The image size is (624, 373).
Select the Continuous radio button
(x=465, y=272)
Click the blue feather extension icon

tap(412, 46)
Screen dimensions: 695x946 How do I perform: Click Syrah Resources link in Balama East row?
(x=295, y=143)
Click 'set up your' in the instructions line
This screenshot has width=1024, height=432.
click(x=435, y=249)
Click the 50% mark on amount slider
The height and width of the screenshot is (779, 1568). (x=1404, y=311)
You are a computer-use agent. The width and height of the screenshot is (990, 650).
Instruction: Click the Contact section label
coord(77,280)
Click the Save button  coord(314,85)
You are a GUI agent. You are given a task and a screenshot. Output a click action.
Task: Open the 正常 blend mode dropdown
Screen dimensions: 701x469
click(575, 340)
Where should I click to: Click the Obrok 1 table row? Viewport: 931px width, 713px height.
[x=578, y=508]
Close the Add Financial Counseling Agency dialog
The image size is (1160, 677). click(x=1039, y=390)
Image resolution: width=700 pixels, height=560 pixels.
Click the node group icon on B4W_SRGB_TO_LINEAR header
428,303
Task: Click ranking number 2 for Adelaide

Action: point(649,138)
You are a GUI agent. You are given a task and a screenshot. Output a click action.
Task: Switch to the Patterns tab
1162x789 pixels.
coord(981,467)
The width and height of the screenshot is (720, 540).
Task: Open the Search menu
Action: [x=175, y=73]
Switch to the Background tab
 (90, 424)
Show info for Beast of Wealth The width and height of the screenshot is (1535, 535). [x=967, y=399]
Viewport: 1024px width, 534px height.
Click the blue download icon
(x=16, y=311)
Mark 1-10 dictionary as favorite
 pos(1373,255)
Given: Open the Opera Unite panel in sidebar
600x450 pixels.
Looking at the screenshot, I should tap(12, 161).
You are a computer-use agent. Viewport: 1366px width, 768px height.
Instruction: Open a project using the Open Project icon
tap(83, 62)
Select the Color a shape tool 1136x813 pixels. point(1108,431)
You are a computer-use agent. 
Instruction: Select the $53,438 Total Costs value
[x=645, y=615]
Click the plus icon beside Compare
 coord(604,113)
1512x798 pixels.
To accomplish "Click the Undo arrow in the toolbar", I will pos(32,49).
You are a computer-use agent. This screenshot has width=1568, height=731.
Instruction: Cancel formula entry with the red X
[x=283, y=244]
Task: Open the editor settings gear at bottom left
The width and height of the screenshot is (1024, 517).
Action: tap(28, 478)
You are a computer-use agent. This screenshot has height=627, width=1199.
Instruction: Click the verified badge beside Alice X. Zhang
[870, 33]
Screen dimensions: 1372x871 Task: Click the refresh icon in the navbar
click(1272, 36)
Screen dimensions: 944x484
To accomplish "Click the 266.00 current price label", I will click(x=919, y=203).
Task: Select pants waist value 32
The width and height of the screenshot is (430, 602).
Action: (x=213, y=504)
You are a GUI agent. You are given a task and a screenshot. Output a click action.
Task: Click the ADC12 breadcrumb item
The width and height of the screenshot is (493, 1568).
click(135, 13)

▶ **Instructions for the task**:
Using the listing above, locate the lines that hold "accomplish" and copy each one.

▶ **Answer to the problem**:
To accomplish "Click the Undo arrow in the toolbar", I will pos(32,49).
To accomplish "Click the 266.00 current price label", I will click(x=919, y=203).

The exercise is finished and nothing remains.